What about performance improvement? This is the ultimate rationale for competition. If ranking is grounded in real university performance, and measures the important things about universities, then a better ranking means improved performance. If every university strives for a higher rank, all must be lifting performance. Is this what happens? Yes and no.

The potential is there, for a virtuous circle between ranking, strategy, efforts to improve, better performance, then back to better ranking, and so on. But there are problems.

Only some university activities are included in ranking. There is no virtuous circle for teaching and learning, a big gap in the performance driver. Many research metrics are inside the virtuous circle, but not in the humanities, the humanistic social sciences and most professional disciplines, and all scholarly work outside English is excluded.

What about science? There some rankings drive performance, others do not. Rankings that rest on coherent metrics for publication and citation drive more and better research outputs, all else being equal (e.g. ARWU, Leiden, Scimago). Since 2003 research-based rankings have contributed to increased investment in university scientific capacity and elevated research outputs within institutional strategy.

The picture is more mixed with the Times Higher and QS ranking. To the extent they draw on strong research metrics, there is the potential for a virtuous circle. Taken alone, the QS indicator for citations per faculty, and the Times Higher indicators for citations and for research volume, potentially have this effect. ‘Potentially’, because the incentives are blunted: the research-based indicators are buried within combined multi-indicators.

The internationalization indicators generate incentives to increase students and faculty from abroad, and joint publications, but tare minor within the total ranking—and again the performance incentive is buried within the other elements in the multi-indicators used.

Therefore a university may improve its citation per faculty performance, or improve its internationalisation numbers, but watch its ranking go down because of what happened in the reputational surveys, which constitute a large slab of both the Times Higher and the QS ranking but are decoupled from real performance. Surveys contain data about opinions about performance, not data about performance.
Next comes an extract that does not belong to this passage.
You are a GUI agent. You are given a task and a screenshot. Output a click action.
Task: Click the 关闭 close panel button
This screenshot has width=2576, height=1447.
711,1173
The link between effort, improvement and ranking, essential to the virtuous circle, is broken.

The same happens when the ranking position changes because of small shifts in methodology. Again, there is no coherent link between effort, performance and ranking.

Wait on, you might say, reputation matters to students. The value of degrees is affected by the pecking order. That’s right. And a reputational hierarchy based on surveys, by itself, uncontaminated by other factors, does tell us something important. But a reputational ranking alone, while interesting, cannot drive continually improving performance in real terms. It can only drive a position-and-marketing game. In the end, reputation must be grounded in real performance to consistently benefit stakeholders and the public good.
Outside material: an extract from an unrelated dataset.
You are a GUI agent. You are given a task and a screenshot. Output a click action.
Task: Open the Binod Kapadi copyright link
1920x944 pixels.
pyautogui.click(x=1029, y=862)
The point can be made by analogy. The winner of the World Cup in football is determined by who scores the most goals within the allotted time on the field. Now what if FIFA changes the rules. Instead of rewarding the final performance alone, who scores the most goals, it decides to give 50% to the most goals, and 50% to the team believed to be the best, measured by survey. We would all have less trust in the result, wouldn’t we?
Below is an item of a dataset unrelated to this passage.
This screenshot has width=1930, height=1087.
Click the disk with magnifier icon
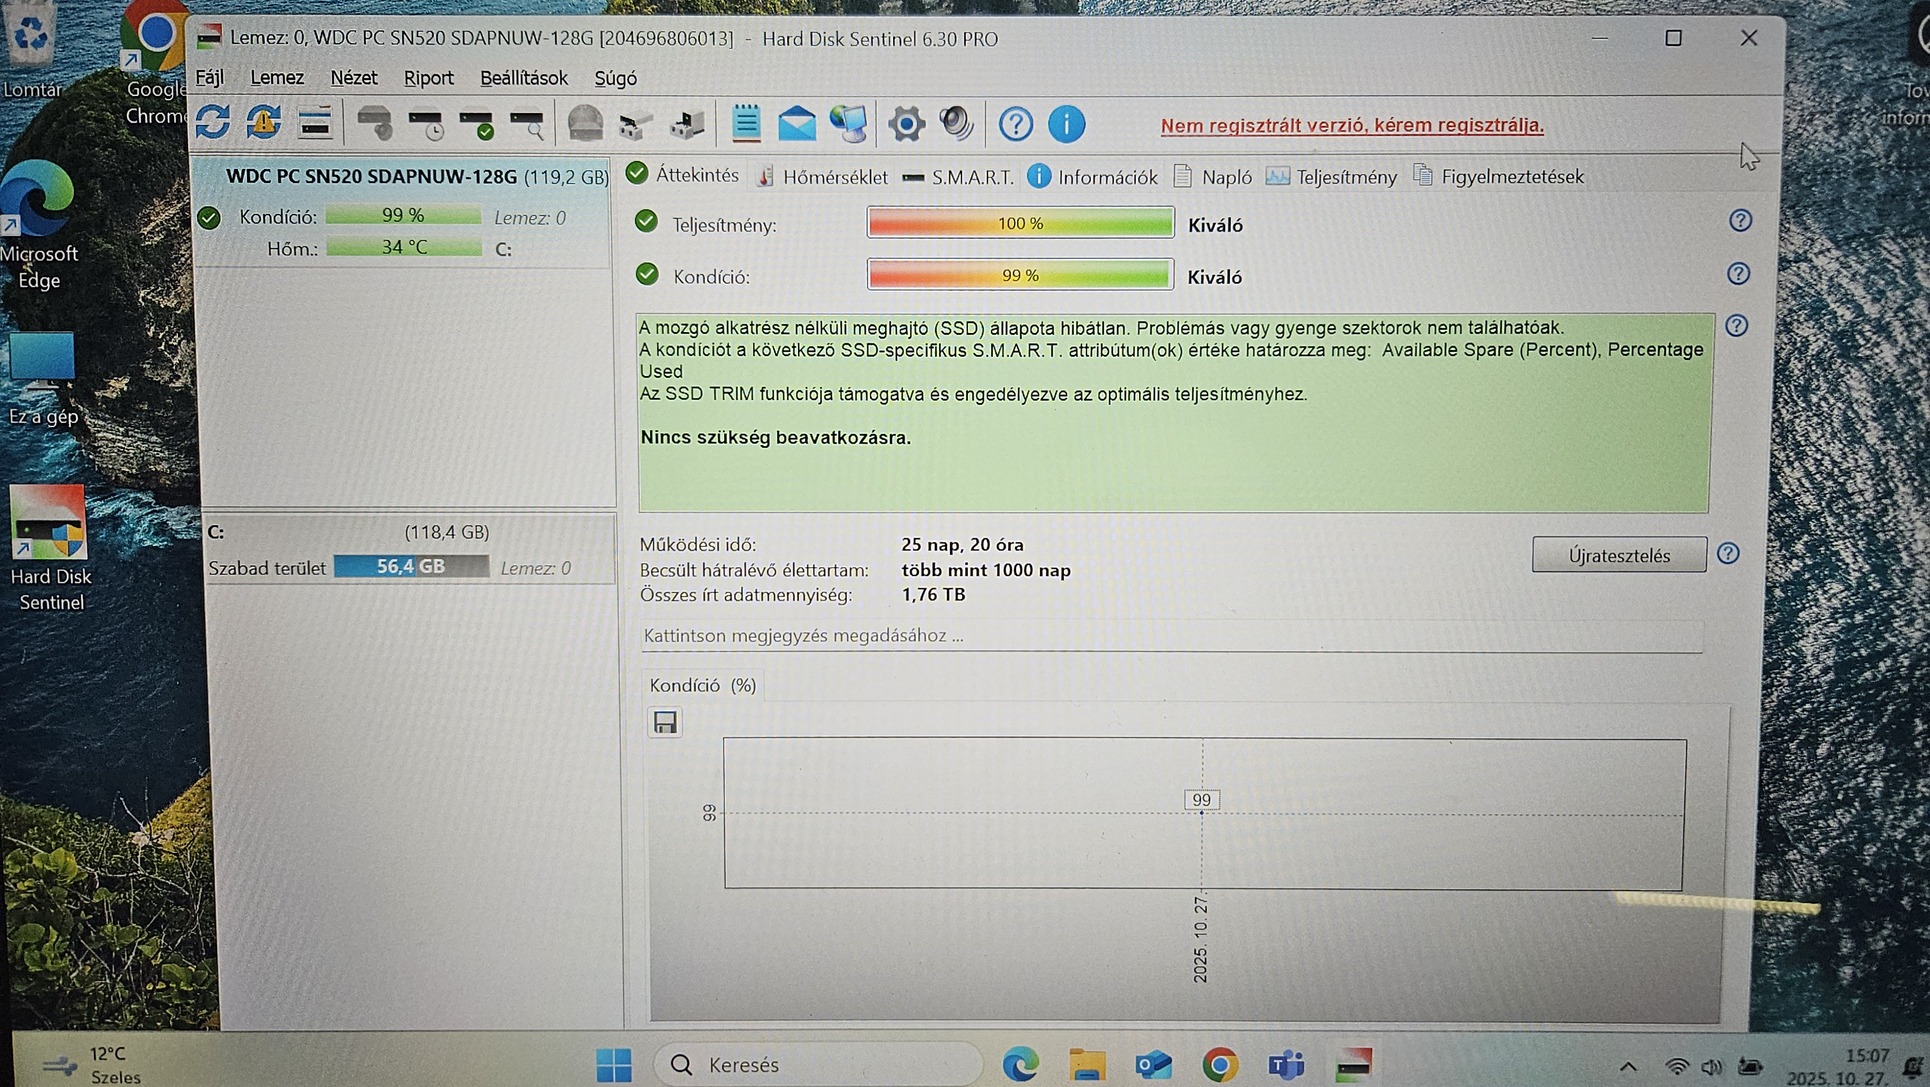point(527,124)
Multi-indicator rankings provide a large data set, but because the link between effort in a each area and the rankings outcome is not transparent, they cannot coherently drive performance. The incentives pull in different directions and the effects are invisible. In ARWU the different indicators correlate fairly well; they pull in the same direction and share common performance drivers. But QS and Times Higher use heterogeneous indicators.

On the other hand, if the multi-indicator rankings were disaggregated, the individual indicators could effectively drive performance improvement. Then at least ranking competition would be directed towards better outcomes, not reputation for its own sake.